O. V. SARMANOV

CHARACTERISTIC COEFFICIENTS OF RANDOM DISTRIBUTIONS

(Presented by Academician S. N. Bernstein on 28 XI 1964)

1. It is known that the power moments

\[ m_k=\mathrm{M}x^k=\int_{-\infty}^{\infty} x^k\,dF(x),\qquad k=1,2,\ldots, \tag{1} \]

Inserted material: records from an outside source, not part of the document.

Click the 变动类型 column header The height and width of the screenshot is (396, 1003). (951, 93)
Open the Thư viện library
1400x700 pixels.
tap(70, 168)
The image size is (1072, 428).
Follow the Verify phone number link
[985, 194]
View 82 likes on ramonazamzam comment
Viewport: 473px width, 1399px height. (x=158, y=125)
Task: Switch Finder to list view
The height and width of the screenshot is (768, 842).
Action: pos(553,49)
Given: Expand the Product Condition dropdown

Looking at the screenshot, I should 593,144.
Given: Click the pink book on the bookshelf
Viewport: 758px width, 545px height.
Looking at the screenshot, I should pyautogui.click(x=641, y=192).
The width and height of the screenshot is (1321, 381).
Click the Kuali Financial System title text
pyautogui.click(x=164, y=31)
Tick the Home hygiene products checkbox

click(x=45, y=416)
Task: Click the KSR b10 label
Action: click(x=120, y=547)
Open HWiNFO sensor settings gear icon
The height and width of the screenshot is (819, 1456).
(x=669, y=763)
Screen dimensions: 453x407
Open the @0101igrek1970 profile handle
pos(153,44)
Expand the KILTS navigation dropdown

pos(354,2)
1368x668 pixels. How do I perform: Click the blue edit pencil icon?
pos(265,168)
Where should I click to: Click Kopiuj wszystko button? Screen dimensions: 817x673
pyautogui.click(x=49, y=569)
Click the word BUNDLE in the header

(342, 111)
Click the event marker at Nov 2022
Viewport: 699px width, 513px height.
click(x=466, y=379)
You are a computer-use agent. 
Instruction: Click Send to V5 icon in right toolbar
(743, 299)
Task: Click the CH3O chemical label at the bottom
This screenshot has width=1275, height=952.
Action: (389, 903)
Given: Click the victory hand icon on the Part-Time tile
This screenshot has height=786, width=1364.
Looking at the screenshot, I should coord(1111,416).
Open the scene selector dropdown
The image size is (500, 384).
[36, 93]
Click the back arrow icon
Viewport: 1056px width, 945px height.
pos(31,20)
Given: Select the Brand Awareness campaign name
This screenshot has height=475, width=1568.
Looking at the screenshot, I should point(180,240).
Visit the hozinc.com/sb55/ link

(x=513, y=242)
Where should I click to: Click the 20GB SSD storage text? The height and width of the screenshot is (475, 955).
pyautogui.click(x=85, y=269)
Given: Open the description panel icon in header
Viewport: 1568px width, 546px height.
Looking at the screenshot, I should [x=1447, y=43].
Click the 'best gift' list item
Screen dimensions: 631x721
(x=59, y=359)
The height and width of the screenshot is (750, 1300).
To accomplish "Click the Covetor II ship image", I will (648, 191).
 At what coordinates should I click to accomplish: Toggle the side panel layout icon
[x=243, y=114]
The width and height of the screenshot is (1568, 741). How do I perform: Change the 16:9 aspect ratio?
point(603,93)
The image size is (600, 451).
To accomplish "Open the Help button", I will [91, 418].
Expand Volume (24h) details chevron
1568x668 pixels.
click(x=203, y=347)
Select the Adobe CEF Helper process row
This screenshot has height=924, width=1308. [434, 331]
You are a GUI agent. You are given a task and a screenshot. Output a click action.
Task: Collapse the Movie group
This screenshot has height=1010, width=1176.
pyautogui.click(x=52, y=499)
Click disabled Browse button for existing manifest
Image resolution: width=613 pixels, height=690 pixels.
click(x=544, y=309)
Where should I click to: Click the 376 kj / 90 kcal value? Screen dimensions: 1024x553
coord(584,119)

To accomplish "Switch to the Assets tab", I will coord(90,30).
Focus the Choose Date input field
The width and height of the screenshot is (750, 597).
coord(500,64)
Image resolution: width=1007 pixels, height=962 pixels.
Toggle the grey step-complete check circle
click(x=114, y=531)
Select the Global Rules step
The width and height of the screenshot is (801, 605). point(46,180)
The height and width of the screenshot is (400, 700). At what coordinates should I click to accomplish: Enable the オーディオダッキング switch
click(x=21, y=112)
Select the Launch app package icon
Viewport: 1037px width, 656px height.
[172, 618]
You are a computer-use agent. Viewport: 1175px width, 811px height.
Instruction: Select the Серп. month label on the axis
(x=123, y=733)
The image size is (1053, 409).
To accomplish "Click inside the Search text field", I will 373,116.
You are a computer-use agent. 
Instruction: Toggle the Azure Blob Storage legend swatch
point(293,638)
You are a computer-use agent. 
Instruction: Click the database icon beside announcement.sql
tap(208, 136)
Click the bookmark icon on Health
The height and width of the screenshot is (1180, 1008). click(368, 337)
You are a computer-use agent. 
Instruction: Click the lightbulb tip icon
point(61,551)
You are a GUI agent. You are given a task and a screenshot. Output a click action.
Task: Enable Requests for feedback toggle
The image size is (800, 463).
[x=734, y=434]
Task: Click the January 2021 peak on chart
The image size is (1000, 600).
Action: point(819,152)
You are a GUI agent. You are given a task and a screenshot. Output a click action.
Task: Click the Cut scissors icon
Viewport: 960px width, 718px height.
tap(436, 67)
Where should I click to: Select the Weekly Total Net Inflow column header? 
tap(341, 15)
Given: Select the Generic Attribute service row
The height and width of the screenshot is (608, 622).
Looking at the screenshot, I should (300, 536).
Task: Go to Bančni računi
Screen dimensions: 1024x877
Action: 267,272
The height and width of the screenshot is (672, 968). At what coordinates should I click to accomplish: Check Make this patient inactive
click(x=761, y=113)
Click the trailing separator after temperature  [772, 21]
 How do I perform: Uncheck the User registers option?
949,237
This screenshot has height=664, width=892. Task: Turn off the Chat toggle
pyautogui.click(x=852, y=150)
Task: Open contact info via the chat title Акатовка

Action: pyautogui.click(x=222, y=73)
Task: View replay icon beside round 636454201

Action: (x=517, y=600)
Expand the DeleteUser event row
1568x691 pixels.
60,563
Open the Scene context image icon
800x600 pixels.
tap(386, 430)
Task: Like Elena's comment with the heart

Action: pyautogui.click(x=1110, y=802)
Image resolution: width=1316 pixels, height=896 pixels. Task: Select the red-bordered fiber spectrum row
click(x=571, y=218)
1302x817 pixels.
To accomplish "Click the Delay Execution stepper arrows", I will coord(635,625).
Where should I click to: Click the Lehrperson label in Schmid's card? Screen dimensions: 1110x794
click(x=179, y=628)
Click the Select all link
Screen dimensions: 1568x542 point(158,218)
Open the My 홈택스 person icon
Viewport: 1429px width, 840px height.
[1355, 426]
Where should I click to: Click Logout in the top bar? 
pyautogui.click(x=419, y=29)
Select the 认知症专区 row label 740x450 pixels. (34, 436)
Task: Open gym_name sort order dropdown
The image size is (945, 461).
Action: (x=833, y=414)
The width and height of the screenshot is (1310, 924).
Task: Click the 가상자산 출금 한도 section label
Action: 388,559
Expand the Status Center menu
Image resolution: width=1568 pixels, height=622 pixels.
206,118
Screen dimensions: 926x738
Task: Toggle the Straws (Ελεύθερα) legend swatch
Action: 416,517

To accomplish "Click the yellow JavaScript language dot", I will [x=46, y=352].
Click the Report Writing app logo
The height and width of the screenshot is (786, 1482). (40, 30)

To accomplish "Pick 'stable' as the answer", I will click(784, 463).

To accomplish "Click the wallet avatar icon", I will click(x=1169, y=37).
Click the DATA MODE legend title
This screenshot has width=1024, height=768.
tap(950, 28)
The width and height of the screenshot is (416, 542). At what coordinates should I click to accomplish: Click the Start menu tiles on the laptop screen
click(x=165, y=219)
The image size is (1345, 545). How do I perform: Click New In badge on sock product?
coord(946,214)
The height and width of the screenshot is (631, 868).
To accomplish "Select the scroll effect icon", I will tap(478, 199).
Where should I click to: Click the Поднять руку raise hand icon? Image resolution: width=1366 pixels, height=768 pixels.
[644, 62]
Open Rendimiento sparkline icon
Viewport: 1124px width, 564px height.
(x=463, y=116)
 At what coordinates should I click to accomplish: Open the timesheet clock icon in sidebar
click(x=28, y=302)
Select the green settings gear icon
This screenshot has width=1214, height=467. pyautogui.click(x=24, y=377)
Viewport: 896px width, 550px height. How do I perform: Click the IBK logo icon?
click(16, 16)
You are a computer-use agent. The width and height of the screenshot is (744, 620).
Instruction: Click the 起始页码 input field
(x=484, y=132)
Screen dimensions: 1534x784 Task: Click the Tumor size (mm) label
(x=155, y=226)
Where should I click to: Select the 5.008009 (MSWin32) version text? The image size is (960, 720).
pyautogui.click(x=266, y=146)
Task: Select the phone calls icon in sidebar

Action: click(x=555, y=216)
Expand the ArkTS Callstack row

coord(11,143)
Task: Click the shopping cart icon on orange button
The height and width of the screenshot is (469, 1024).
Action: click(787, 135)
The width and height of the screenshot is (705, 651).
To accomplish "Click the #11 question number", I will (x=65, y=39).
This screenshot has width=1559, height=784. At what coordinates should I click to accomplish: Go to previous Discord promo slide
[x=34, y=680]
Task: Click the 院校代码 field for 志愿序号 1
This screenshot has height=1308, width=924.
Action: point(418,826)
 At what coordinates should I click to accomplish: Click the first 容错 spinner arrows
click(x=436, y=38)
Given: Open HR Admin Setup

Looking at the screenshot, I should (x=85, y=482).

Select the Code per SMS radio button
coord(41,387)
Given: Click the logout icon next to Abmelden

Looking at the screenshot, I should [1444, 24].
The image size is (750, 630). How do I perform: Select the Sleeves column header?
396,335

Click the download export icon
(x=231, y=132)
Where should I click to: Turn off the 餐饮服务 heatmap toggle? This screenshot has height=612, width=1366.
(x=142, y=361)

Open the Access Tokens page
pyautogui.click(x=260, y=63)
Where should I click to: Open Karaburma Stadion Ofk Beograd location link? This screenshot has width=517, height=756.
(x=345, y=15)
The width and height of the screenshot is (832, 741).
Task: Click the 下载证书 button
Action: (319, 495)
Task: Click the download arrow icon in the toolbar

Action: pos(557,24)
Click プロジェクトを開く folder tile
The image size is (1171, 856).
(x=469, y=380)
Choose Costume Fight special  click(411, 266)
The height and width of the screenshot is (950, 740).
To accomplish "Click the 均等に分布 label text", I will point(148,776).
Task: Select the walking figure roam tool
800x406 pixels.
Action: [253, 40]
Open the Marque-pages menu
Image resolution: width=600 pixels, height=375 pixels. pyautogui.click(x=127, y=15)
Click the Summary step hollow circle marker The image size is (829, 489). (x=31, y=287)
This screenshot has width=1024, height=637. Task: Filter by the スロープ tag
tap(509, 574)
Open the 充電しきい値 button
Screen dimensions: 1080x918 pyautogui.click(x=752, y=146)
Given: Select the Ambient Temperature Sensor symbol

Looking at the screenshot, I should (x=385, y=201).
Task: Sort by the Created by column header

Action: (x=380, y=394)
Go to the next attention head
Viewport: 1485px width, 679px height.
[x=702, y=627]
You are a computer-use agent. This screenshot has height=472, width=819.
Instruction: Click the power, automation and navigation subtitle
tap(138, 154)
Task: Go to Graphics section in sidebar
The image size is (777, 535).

unlike the characteristic function \(\varphi(t)=\mathrm{M}e^{itx}\), are easy to estimate from statistical observations, and in those cases when they exist they characterize the distribution \(F(x)\) quite completely. But since for many distributions the moments do not exist, it seems of interest to consider other characteristics which would admit statistical estimation, would exist for all distributions, and, like characteristic functions, would completely determine this distribution.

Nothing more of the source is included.